§ **Page extract**:
§ §

IAD-R1: Reinforcing Consistent Reasoning in Industrial Anomaly Detection

We propose IAD-R1, a universal post-training framework that enhances Vision-Language Models for industrial anomaly detection through a two-stage training strategy.

📔 Paper │ 🤖 Models │ 💾 Datasets

🗞️ More Experiment Results

We further refine the captions in the Expert-AD dataset and retrain the model, obtaining IAD-R1-UPDATE. Compared with IAD-R1, IAD-R1-UPDATE achieves consistently better zero-shot detection performance.
- IAD-R1-UPDATE (Qwen2.5-VL-Instruct-3B) improves average accuracy by 2.7% over IAD-R1 (Qwen2.5-VL-Instruct-3B).
- IAD-R1-UPDATE (Qwen2-VL-Instruct-2B) improves average accuracy by 1.8% over IAD-R1 (Qwen2-VL-Instruct-2B).
- IAD-R1-UPDATE (Qwen2.5-VL-Instruct-7B) improves average accuracy by 1.2% over IAD-R1 (Qwen2.5-VL-Instruct-7B).
- Additional experimental results are provided in supplementary_results/IAD-R1-UPDATE_Results.
We additionally report the zero-shot results of Qwen-VL-MAX on the six evaluation benchmarks; see supplementary_results/Commercial-model_Results/qwen_vl_max.
We further include 2-shot and 4-shot results for both the pretrained models and their IAD-R1–finetuned counterparts; see supplementary_results/Few-Shot-Settings_Results.

🔥 Overview

Industrial anomaly detection is a critical component of modern manufacturing, yet the scarcity of defective samples restricts traditional detection methods to scenario-specific applications. Although Vision-Language Models (VLMs) demonstrate significant advantages in generalization capabilities, their performance in industrial anomaly detection remains limited. To address this challenge, we propose IAD-R1, a universal post-training framework applicable to VLMs of different architectures and parameter scales, which substantially enhances their anomaly detection capabilities. IAD-R1 employs a two-stage training strategy: the Perception Activation Supervised Fine-Tuning (PA-SFT) stage utilizes a meticulously constructed high-quality Chain-of-Thought dataset (Expert-AD) for training, enhancing anomaly perception capabilities and establishing reasoning-to-answer correlations; the Structured Control Group Relative Policy Optimization (SC-GRPO) stage employs carefully designed reward functions to achieve a capability leap from "Anomaly Perception" to "Anomaly Interpretation". Experimental results demonstrate that IAD-R1 achieves significant improvements across 7 VLMs, the largest improvement was on the DAGM dataset, with average accuracy 43.3% higher than the 0.5B baseline. Notably, the 0.5B parameter model trained with IAD-R1 surpasses commercial models including GPT-4.1 and Claude-Sonnet-4 in zero-shot settings, demonstrating the effectiveness and superiority of IAD-R1.

§ §

§ **Dataset content**:

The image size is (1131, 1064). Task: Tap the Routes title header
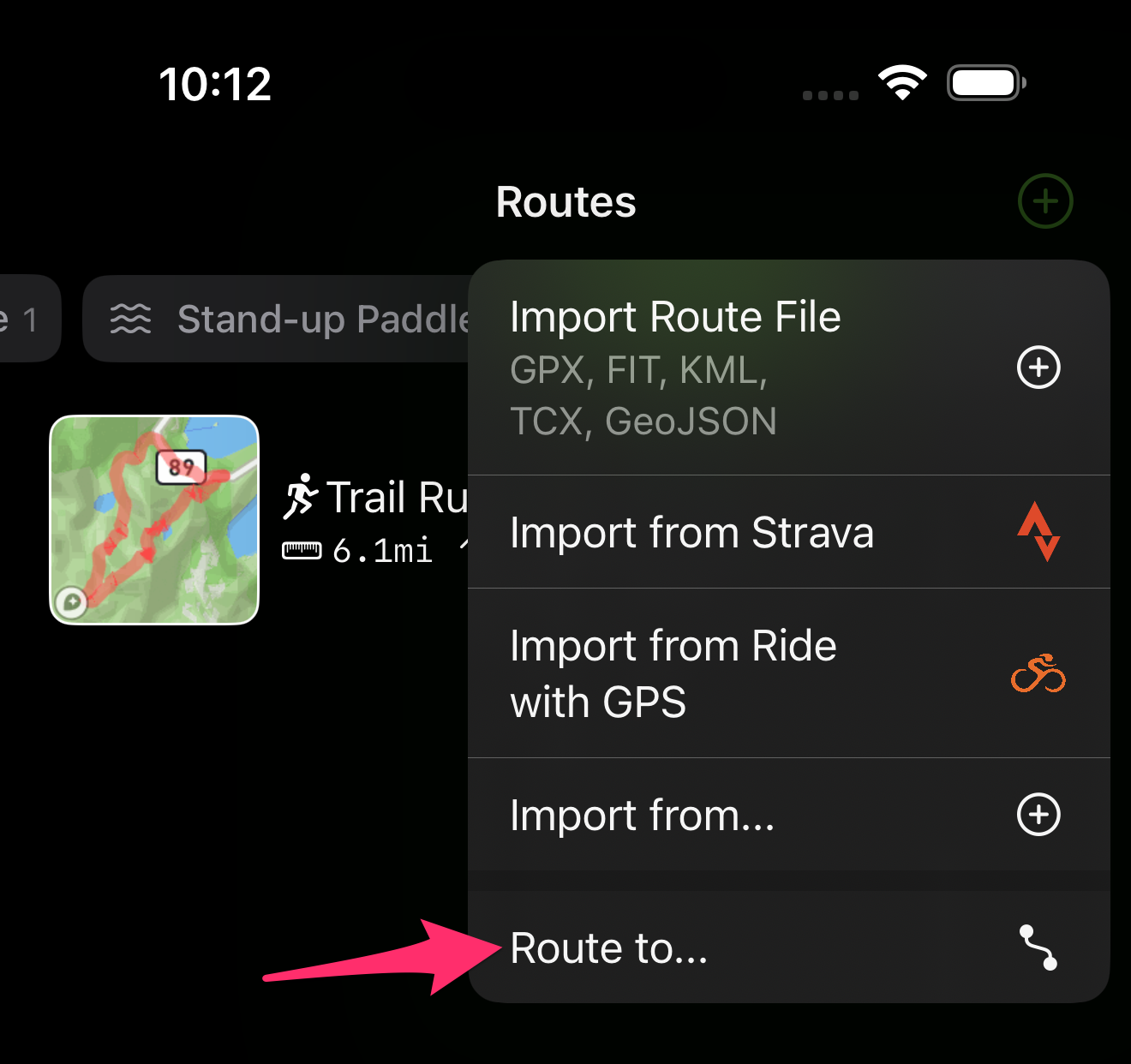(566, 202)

§ §

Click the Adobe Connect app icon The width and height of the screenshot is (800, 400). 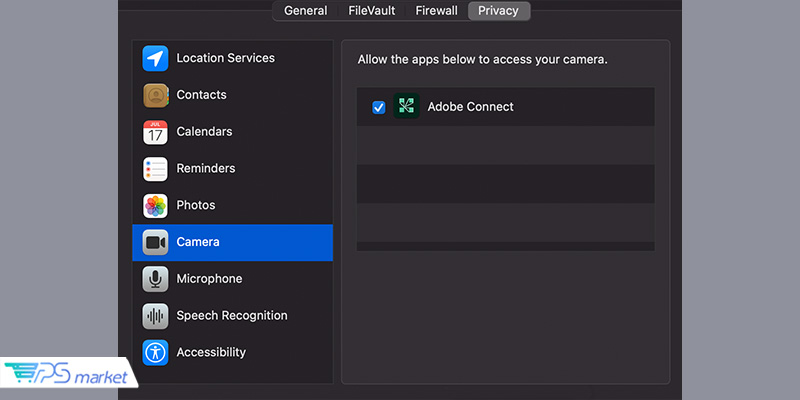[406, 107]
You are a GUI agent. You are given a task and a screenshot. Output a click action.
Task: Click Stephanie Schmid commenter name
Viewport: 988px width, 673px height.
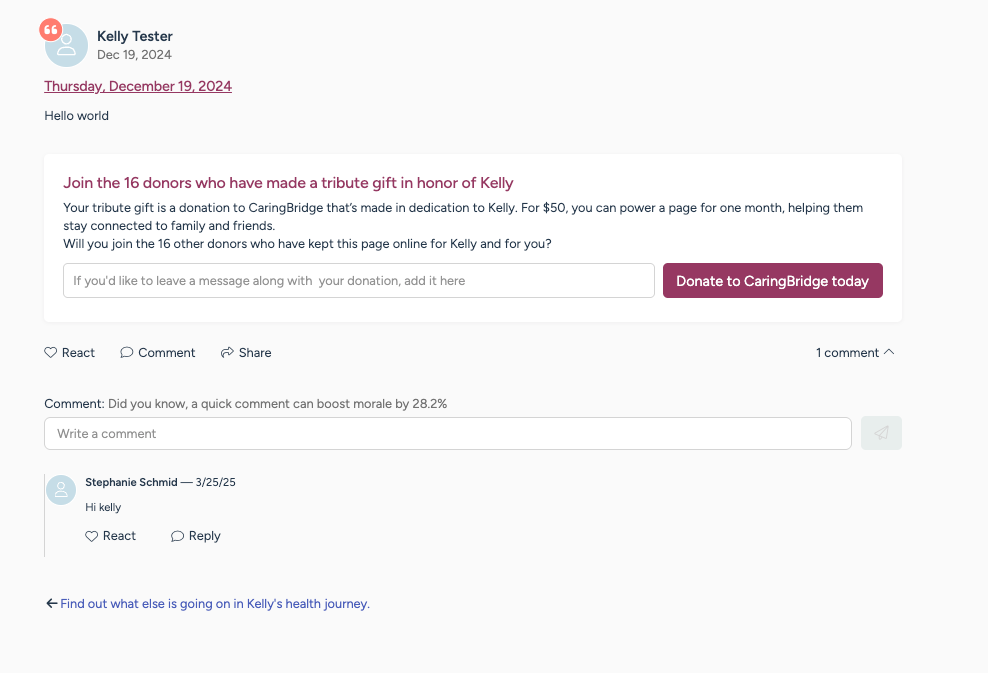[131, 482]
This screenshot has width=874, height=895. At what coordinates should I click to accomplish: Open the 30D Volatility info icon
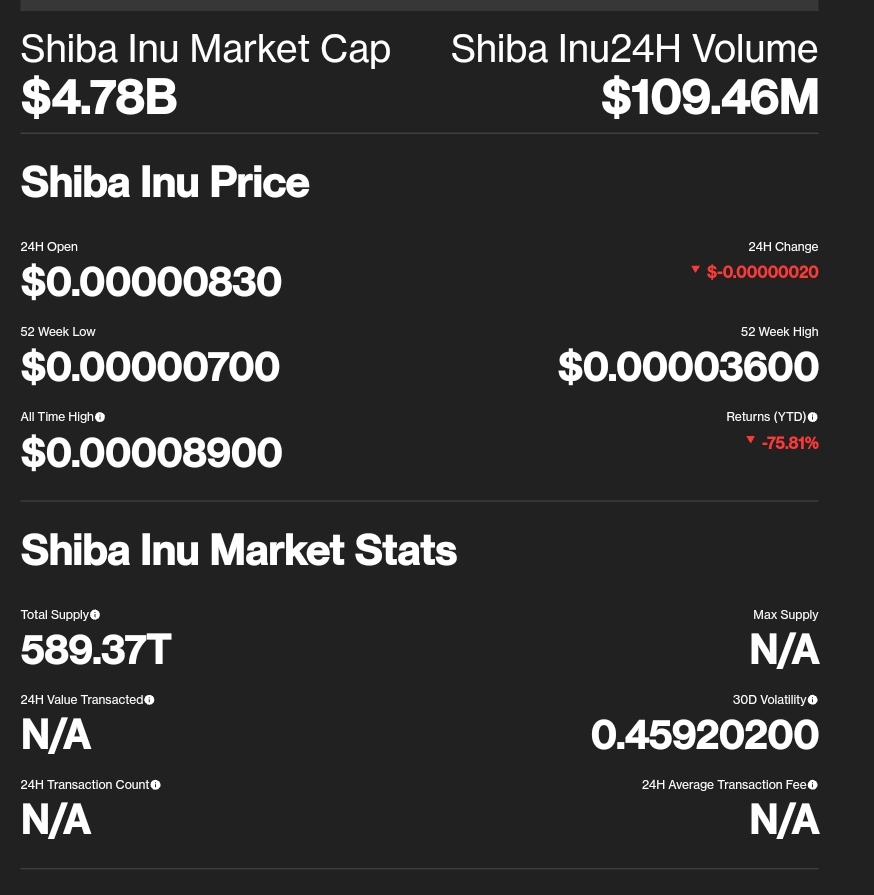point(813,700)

§ §

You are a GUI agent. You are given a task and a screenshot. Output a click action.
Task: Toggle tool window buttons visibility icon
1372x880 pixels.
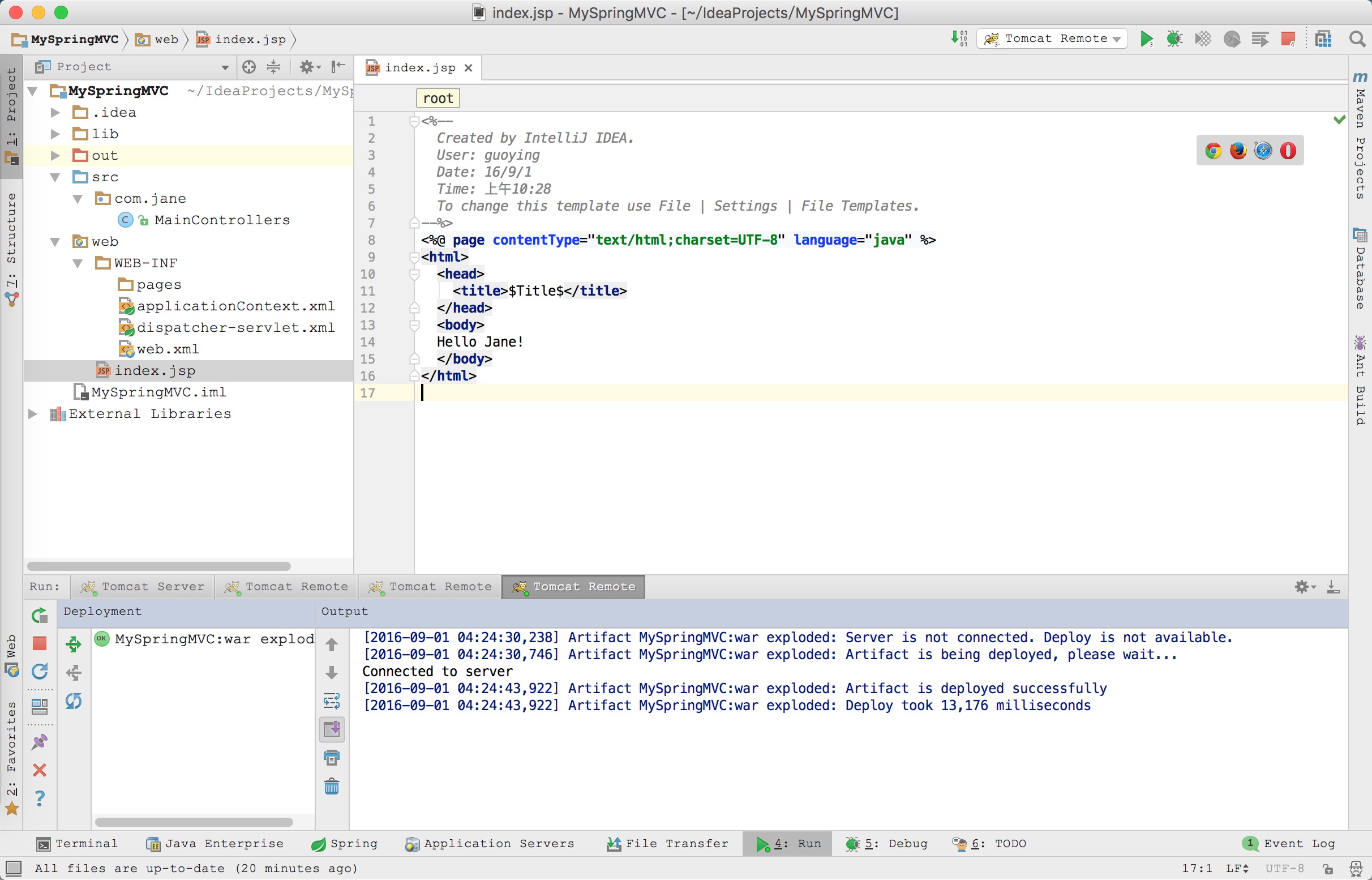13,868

§ §

§ **Activity**: Copy word for word everything in the IAD-R1 page above, from "We propose IAD-R1, a universal post-training framework that" down to "zero-shot detection performance.".

§ **Exercise solution**:
We propose IAD-R1, a universal post-training framework that enhances Vision-Language Models for industrial anomaly detection through a two-stage training strategy.

📔 Paper │ 🤖 Models │ 💾 Datasets

🗞️ More Experiment Results

We further refine the captions in the Expert-AD dataset and retrain the model, obtaining IAD-R1-UPDATE. Compared with IAD-R1, IAD-R1-UPDATE achieves consistently better zero-shot detection performance.